Knowing that elemental molecules (made of only one element, like O_2, Cl_2, Br_2) etc have 0 enthalpy, and the equation for enthalpy
DeltaH_("rxn")=Sigman*"products"-Sigman*"reactants",
or overall enthalpy (DeltaH_("rxn")) is the enthalpy of products minus enthalpy of reactants, we can rearrange equation 3..
TiCl_4->TiCl_2+Cl_2, DeltaH=+273kJ
273=(TiCl_2+Cl_2)-TiCl_4 (products minus reactants)
273=TiCl_2-TiCl_4 (enthalpy of Cl_2 is 0)
TiCl_4=TiCl_2-273 (rearranged algebraically)
Now you can substitute this into equation 2., again using the products minus reactants equation
TiBr_2+SnCl_4->SnBr_2+TiCl_4, DeltaH=-74kJ
-74=(SnBr_2+TiCl_4)-(TiBr_2+SnCl_4)
-74=SnBr_2+TiCl_2-273-TiBr_2-SnCl_4 (substituting in equation 3. and expanding out everything)
199=SnBr_2+TiCl_2-TiBr_2-SnCl_4 (rearranging, adding 273 to both sides)
You also have equation 1., which you can use products minus reactants to find
SnCl_2+TiBr_2->SnBr_2+TiCl_2, DeltaH=+4.2kJ
4.2=(SnBr_2+TiCl_2)-(SnCl_2+TiBr_2) (products minus reactants)
4.2=SnBr_2+TiCl_2-SnCl_2-TiBr_2 (expanding out brackets)

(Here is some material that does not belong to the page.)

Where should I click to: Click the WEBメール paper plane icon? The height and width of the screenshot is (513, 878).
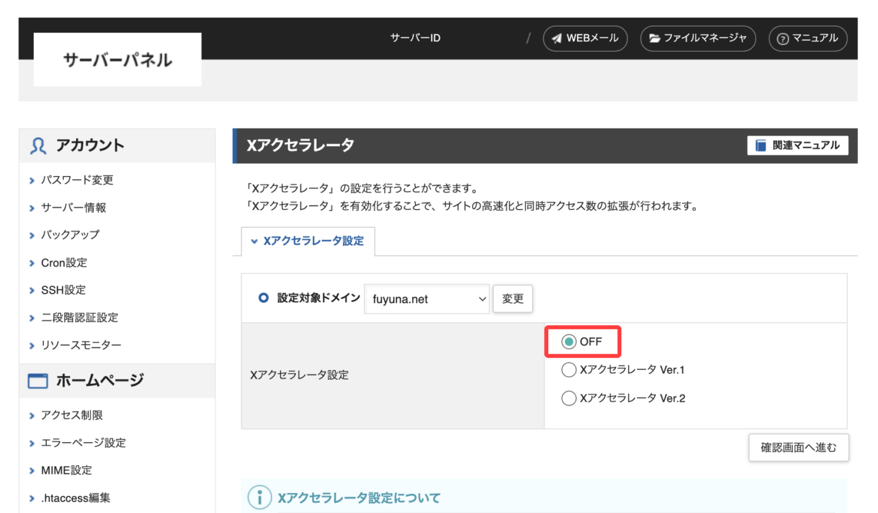click(x=556, y=39)
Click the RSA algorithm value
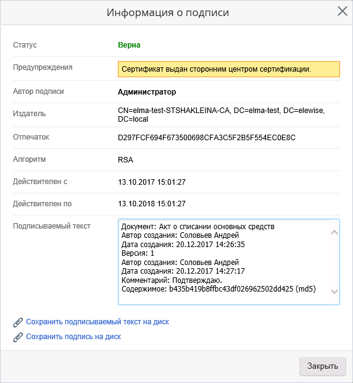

Now you can equate equations 1. and 2. in their new form, as so
SnBr_2+TiCl_2-SnCl_2-TiBr_2+194.8=SnBr_2+TiCl_2-TiBr_2-SnCl_4
because if you add 194.8 to equation 1 it equals 199 in total, the same as equation 2. With these two equal to each other, you can cancel out the similarities on both sides and find what's left.
Both sides have a SnBr_2, so you can cancel that. They also have a TiCl_2 and a -TiBr_2, so get rid of those from each side, leaving
-SnCl_2+194.8=-SnCl_4
SnCl_4-SnCl_2=-194.8kJ
This is the answer to the question in the form of products minus reactants, because you can see the product is SnCl_4 and the reactants are SnCl_2 and Cl_2, though Cl_2 has an enthalpy of 0 so it can be ignored.